Texto da página:
-.-.-
Spinoza, Deleuze e a Função da Tristeza na Dominação – Hugo Albuquerque

Quando
eu passo da idéia de Pedro à idéia de Paulo, eu digo que minha potência de agir
é aumentada; quando eu passo da idéia de Paulo à idéia de Pedro, eu digo que
minha potência de agir é diminuída. Isso equivale a dizer que quando eu vejo
Pedro, sou afetado de tristeza; quando eu vejo Paulo, sou afetado de alegria. E
sobre essa linha melódica de variação contínua constituída pelo afeto, Spinoza
irá determinar dois pólos, alegria-tristeza, que serão para ele as paixões
fundamentais: a tristeza será toda paixão, não importa qual, que envolva uma
diminuição de minha potência de agir, e a alegria será toda paixão envolvendo
um aumento de minha potência de agir.Isso permitirá que Spinoza, por exemplo,
realize uma abertura em direção a um problema moral e político muito
fundamental, que será sua própria maneira de estabelecer o problema político:
como acontece que as pessoas que têm o poder, não importa em que domínio,
tenham necessidade de afetar-nos de uma maneira triste? As paixões tristes
como necessárias: inspirar paixões tristes é necessário ao exercício do poder.
E Spinoza diz, no “Tratado teológico-político”, que esse é o laço profundo
entre o déspota e o sacerdote: eles têm necessidade da tristeza de seus
súditos. Aqui, vocês compreenderão com facilidade que ele não toma
“tristeza” num sentido vago, ele toma “tristeza” no sentido
rigoroso que ele soube lhe dar: a tristeza é o afeto considerado como
envolvendo a diminuição da potência de agir.
-.-.-
Linhas:
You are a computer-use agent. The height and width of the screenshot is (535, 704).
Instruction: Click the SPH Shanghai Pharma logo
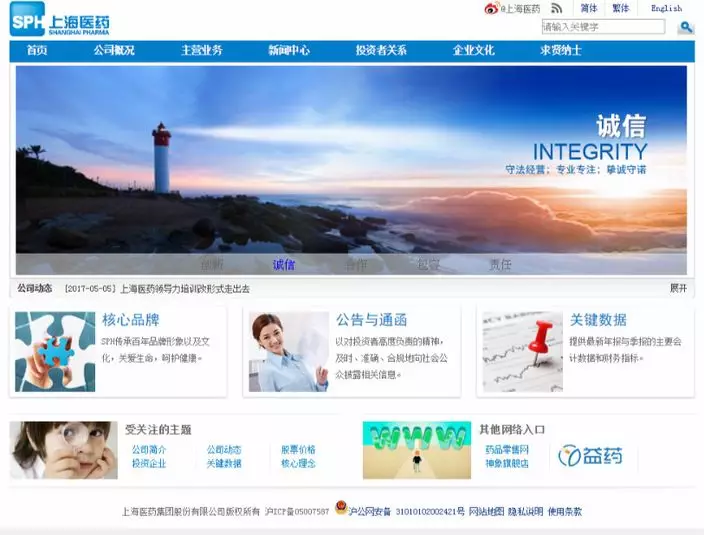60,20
-.-.-
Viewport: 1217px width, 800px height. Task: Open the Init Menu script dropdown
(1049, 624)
-.-.-
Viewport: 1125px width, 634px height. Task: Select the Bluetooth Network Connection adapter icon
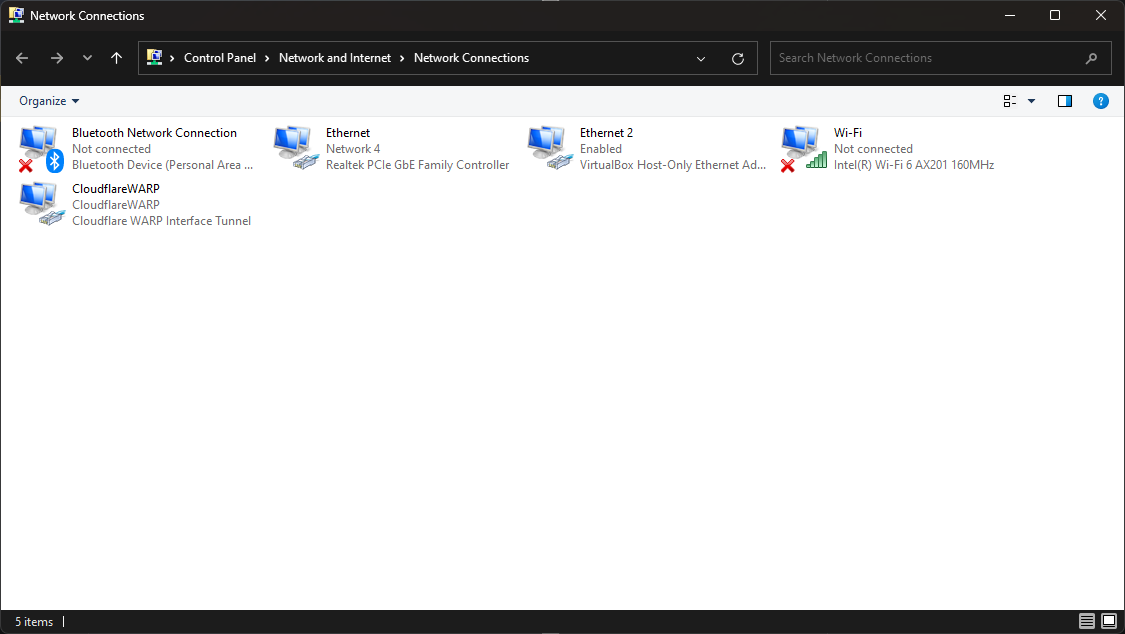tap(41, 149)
-.-.-
Problema a resolver: Você pode transcrever na íntegra o texto sobre Spinoza e a tristeza, sem alterar nada? Os dados não têm relação com o texto.

Problema resolvido:
Spinoza, Deleuze e a Função da Tristeza na Dominação – Hugo Albuquerque

Quando
eu passo da idéia de Pedro à idéia de Paulo, eu digo que minha potência de agir
é aumentada; quando eu passo da idéia de Paulo à idéia de Pedro, eu digo que
minha potência de agir é diminuída. Isso equivale a dizer que quando eu vejo
Pedro, sou afetado de tristeza; quando eu vejo Paulo, sou afetado de alegria. E
sobre essa linha melódica de variação contínua constituída pelo afeto, Spinoza
irá determinar dois pólos, alegria-tristeza, que serão para ele as paixões
fundamentais: a tristeza será toda paixão, não importa qual, que envolva uma
diminuição de minha potência de agir, e a alegria será toda paixão envolvendo
um aumento de minha potência de agir.Isso permitirá que Spinoza, por exemplo,
realize uma abertura em direção a um problema moral e político muito
fundamental, que será sua própria maneira de estabelecer o problema político:
como acontece que as pessoas que têm o poder, não importa em que domínio,
tenham necessidade de afetar-nos de uma maneira triste? As paixões tristes
como necessárias: inspirar paixões tristes é necessário ao exercício do poder.
E Spinoza diz, no “Tratado teológico-político”, que esse é o laço profundo
entre o déspota e o sacerdote: eles têm necessidade da tristeza de seus
súditos. Aqui, vocês compreenderão com facilidade que ele não toma
“tristeza” num sentido vago, ele toma “tristeza” no sentido
rigoroso que ele soube lhe dar: a tristeza é o afeto considerado como
envolvendo a diminuição da potência de agir.